## CONSIGNE
Recopiez à l'identique le passage du document source qui débute aux mots « Pour résister à » et s'arrête après « données et reçues... ».

## DOCUMENT SOURCE

------------------------------

Pour résister à la période difficile que vit la majorité, il faut un personnel politique aguerri, capable de relever le défi politique. Nous devons constater que le manque d’expérience du personnel LREM est de ce point de vue aujourd’hui une grande faiblesse. Résister, cela s’apprend, sur le terrain, longuement, à coups de défaites et de victoires successives. On oublie trop souvent que la politique est un exercice d'humilité, d'abnégation apprise à force de "baffes" électorales données et reçues... 

En outre, la violence grandissante qui entoure les débats politiques actuels est extrêmement couteuse. Si elle peut ressouder les troupes, elle est aussi épuisante, et oblige chacun à se demander si cela en vaut bien la peine. Arriver épuisé dans une nouvelle campagne électorale n’est pas le meilleur gage de motivation et de réussite. Nul ne ressort indemne de l’ambiance que nous connaissons aujourd’hui.

------------------------------

Éléments issus d'une source de données
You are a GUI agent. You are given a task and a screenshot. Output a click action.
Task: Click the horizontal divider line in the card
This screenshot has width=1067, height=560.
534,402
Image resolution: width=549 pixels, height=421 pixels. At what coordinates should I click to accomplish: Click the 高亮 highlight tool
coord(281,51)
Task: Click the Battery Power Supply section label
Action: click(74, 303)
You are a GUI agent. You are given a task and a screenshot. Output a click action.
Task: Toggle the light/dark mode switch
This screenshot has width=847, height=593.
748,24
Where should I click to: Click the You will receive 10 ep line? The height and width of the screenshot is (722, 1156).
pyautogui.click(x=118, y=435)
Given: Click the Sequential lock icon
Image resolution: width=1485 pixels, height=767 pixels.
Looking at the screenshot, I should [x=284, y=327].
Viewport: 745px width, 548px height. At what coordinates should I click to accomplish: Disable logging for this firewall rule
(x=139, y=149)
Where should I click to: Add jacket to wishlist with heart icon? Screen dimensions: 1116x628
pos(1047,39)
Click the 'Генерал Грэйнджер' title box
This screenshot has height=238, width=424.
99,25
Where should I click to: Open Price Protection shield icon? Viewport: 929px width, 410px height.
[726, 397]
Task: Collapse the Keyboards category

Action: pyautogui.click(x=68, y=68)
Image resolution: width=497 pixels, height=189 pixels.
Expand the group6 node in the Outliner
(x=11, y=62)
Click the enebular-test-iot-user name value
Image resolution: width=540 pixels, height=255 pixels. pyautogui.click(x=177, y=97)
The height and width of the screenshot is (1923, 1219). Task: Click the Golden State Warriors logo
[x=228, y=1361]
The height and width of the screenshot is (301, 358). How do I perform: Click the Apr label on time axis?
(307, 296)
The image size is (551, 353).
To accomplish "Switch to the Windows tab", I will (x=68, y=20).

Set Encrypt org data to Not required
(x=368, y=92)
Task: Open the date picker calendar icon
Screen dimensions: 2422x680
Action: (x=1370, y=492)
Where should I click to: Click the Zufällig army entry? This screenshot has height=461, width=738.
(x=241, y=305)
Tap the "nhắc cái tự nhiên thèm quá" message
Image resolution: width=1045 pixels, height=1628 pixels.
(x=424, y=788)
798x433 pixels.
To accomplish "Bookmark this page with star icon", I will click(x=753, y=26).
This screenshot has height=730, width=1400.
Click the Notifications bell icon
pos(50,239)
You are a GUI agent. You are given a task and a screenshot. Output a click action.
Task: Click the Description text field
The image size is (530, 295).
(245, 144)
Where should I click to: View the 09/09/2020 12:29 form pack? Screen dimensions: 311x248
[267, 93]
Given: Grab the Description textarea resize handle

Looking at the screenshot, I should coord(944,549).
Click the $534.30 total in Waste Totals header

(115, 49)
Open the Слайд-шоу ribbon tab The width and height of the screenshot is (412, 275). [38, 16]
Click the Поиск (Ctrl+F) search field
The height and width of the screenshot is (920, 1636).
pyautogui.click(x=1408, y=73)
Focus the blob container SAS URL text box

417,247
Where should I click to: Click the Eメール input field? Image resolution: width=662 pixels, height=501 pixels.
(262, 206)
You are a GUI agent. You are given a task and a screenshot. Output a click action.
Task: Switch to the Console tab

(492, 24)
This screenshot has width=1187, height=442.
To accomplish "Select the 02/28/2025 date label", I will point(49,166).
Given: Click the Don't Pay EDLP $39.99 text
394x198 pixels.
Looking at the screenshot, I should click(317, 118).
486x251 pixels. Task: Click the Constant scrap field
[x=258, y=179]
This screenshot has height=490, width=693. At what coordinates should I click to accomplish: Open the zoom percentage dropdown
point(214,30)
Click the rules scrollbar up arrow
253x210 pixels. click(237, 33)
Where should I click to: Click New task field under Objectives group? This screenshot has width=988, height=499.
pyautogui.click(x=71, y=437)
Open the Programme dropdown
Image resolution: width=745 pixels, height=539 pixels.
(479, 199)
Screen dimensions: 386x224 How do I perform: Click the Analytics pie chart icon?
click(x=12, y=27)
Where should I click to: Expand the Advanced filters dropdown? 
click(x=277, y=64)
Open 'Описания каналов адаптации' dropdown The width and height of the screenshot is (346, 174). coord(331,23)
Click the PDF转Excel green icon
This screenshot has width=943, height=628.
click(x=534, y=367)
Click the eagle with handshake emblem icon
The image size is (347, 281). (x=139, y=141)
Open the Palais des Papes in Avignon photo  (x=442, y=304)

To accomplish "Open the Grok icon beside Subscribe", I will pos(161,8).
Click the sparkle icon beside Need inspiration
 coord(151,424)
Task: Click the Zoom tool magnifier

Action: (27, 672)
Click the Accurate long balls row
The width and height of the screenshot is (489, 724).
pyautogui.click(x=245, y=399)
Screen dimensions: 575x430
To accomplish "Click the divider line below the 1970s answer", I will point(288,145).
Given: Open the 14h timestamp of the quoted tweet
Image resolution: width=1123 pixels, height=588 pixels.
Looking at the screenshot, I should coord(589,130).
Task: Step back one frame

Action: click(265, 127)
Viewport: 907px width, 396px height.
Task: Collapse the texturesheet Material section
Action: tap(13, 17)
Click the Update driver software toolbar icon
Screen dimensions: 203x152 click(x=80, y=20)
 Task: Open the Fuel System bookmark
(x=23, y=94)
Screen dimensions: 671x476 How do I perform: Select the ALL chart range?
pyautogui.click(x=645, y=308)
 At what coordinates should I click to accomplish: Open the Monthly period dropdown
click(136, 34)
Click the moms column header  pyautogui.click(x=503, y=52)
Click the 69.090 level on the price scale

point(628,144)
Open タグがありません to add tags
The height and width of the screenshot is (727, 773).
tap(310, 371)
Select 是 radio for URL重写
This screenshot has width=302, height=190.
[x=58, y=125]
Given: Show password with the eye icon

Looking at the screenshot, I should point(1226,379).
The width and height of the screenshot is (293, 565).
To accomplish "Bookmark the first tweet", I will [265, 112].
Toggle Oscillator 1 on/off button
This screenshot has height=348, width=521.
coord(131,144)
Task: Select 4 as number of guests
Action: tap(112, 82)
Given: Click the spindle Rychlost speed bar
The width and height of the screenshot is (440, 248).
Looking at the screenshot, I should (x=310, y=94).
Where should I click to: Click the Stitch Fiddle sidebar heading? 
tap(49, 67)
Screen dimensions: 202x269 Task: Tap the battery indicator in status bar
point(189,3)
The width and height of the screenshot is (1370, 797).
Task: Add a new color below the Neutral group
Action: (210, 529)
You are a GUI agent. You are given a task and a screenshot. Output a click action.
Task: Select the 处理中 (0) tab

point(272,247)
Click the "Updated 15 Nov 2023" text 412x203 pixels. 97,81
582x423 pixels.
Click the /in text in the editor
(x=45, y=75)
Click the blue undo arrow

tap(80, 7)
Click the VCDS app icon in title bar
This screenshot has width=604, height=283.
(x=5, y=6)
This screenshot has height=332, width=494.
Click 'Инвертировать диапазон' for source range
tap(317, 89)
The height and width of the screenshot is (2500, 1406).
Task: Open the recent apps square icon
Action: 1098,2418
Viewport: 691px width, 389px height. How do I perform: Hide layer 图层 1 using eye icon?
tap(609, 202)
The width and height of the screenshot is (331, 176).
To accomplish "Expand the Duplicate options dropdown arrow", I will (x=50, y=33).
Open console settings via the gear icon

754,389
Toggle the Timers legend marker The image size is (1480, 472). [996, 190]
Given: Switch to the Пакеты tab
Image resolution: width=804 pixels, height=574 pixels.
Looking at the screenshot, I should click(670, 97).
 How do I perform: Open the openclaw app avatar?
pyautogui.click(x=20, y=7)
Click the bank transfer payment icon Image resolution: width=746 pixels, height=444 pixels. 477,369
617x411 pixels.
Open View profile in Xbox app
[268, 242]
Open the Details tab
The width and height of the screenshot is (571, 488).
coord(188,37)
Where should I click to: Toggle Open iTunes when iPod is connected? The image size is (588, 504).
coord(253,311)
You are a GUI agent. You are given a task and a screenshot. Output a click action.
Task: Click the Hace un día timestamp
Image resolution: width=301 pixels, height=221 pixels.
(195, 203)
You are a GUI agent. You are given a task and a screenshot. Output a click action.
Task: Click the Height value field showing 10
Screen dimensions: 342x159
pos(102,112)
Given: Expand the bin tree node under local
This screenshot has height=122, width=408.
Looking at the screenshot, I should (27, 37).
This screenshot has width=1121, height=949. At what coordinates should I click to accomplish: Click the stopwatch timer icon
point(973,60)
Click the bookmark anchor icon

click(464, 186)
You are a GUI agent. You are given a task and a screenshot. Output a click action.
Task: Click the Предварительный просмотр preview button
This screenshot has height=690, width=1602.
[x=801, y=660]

------------------------------

## RÉSULTAT ATTENDU
Pour résister à la période difficile que vit la majorité, il faut un personnel politique aguerri, capable de relever le défi politique. Nous devons constater que le manque d’expérience du personnel LREM est de ce point de vue aujourd’hui une grande faiblesse. Résister, cela s’apprend, sur le terrain, longuement, à coups de défaites et de victoires successives. On oublie trop souvent que la politique est un exercice d'humilité, d'abnégation apprise à force de "baffes" électorales données et reçues...